At this year's Comic Con, the cast attests that the movie will be shocked on how the book’s famous baddies known as the Grievers, were depicted. Director Ball further stressed that the audience will definitely be in for a pretty terrifying ride.
Published in October 2009, “The Maze Runner” became a New York Times Best Seller and captured the imaginations of readers around the world, who described it as a combination of “Lord of the Flies,” “ The Hunger Games,” and the legendary television series “Lost.” Dashner understands those comparisons, especially to Lord of the Flies, but notes that THE MAZE RUNNER is at its heart a very different story. “I don’t think characters would react they way they do in Lord of the Flies,” he explains. “I think they’d be more civilized, orderly, and determined to survive and escape. THE MAZE RUNNER is an adventure story that’s also about hope and the potential of the human spirit.”
The book caught the attention of producers Ellen Goldsmith-Vein and Lee Stollman from the management/production company The Gotham Group. “We see a lot of young adult novels,” Stollman explains. “And you always look for something that has a big world creation with characters that are identifiable and something we haven’t seen before,” which is what they found in Dashner’s book.

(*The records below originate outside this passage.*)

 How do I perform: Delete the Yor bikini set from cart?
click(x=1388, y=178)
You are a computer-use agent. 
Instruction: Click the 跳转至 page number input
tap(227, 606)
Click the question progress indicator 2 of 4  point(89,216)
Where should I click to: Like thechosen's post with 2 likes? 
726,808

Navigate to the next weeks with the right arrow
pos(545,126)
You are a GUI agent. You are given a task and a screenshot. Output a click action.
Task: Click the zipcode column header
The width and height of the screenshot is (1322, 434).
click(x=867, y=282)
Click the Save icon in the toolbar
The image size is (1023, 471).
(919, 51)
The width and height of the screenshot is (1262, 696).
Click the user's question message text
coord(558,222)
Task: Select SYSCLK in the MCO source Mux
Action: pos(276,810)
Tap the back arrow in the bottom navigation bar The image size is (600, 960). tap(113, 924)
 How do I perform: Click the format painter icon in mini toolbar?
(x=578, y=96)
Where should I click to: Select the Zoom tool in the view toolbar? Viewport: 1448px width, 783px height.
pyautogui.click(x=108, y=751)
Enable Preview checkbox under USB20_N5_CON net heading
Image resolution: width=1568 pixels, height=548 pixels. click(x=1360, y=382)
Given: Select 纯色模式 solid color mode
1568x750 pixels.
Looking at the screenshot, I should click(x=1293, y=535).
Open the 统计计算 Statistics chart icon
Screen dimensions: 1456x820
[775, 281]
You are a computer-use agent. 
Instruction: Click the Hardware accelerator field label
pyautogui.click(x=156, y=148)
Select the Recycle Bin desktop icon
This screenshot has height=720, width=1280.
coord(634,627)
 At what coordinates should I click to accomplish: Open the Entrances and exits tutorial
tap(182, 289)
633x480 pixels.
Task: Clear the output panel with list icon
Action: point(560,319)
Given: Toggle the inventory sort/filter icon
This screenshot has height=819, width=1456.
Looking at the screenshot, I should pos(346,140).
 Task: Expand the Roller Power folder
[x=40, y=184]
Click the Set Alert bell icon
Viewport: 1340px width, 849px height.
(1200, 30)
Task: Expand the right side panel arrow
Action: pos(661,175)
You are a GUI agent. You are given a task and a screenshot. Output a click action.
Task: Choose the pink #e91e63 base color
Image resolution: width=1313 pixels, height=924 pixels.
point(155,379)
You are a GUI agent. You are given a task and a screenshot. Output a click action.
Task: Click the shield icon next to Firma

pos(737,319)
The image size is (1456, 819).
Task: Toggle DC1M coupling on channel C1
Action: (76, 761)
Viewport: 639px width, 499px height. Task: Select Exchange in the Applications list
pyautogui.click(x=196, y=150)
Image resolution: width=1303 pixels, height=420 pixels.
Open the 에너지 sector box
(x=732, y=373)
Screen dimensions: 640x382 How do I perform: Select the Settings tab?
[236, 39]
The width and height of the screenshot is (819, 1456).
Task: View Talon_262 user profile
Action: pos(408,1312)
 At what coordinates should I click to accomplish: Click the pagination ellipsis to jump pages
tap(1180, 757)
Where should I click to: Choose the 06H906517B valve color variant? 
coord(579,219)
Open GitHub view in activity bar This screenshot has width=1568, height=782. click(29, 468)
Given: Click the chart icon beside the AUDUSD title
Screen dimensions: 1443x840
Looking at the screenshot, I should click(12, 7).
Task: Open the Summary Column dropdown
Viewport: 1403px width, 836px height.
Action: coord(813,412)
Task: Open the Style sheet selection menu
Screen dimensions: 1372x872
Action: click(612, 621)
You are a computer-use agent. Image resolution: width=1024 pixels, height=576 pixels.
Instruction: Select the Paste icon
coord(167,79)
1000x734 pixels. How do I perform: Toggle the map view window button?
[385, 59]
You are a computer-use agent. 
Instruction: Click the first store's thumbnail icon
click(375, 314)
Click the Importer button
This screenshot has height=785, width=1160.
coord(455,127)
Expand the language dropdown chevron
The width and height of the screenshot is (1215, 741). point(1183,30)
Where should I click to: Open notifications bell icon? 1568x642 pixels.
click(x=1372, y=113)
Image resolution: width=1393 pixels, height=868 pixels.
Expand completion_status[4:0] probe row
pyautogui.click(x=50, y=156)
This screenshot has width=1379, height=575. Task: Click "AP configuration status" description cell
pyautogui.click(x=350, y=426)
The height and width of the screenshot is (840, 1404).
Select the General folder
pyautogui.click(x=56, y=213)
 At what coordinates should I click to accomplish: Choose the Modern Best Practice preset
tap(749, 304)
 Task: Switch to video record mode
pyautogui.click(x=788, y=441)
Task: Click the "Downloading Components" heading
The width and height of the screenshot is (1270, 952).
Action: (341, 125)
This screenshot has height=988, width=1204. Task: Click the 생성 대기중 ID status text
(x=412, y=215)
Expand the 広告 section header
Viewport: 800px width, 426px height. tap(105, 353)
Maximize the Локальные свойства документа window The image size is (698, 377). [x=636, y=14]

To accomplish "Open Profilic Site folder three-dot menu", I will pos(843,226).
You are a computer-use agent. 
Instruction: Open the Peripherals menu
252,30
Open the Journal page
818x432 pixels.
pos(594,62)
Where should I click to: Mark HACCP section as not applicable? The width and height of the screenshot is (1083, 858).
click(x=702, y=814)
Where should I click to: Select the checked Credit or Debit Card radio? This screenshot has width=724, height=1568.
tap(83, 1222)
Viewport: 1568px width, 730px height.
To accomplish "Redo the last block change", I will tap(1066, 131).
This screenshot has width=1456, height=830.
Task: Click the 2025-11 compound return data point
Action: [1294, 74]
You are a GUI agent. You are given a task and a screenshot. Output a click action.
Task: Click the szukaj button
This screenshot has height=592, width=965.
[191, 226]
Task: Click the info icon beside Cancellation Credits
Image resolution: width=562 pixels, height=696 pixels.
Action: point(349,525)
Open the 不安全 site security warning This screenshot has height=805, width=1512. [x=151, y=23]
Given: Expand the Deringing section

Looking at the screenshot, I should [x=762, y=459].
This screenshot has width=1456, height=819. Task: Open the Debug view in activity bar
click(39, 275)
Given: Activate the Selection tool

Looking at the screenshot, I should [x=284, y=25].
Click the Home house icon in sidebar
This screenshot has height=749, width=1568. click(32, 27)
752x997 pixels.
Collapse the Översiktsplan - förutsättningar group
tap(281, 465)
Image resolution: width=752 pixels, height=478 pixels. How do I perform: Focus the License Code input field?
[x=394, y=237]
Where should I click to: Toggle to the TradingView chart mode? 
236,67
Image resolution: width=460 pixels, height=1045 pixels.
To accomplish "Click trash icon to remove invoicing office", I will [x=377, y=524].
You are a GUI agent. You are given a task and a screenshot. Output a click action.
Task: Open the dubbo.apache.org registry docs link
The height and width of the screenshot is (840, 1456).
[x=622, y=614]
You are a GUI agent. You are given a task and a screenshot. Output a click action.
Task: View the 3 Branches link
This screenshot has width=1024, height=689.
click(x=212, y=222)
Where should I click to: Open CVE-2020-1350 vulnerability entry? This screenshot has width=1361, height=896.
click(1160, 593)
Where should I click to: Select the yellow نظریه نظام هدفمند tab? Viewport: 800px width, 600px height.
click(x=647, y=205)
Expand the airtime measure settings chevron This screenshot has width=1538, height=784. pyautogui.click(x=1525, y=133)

Leading man Dylan agrees, "That’s something that might separate this, I think, being like one of those YA movies that are coming out. I so genuinely don’t think it’s like that. It totally exists in its own right and like he said, it could easily be taken as a kid’s movie just objectively, but there is a real sense- there’s this gravitas to it It’s really, really mature in that aspect of performances and just the story."
Reflecting on the story’s appeal, Dashner notes that much of it stems from the “constant state of not being able to predict what’s going to happen next. I wanted my readers, and now the moviegoing audience, to feel like Thomas when they enter the Glade.”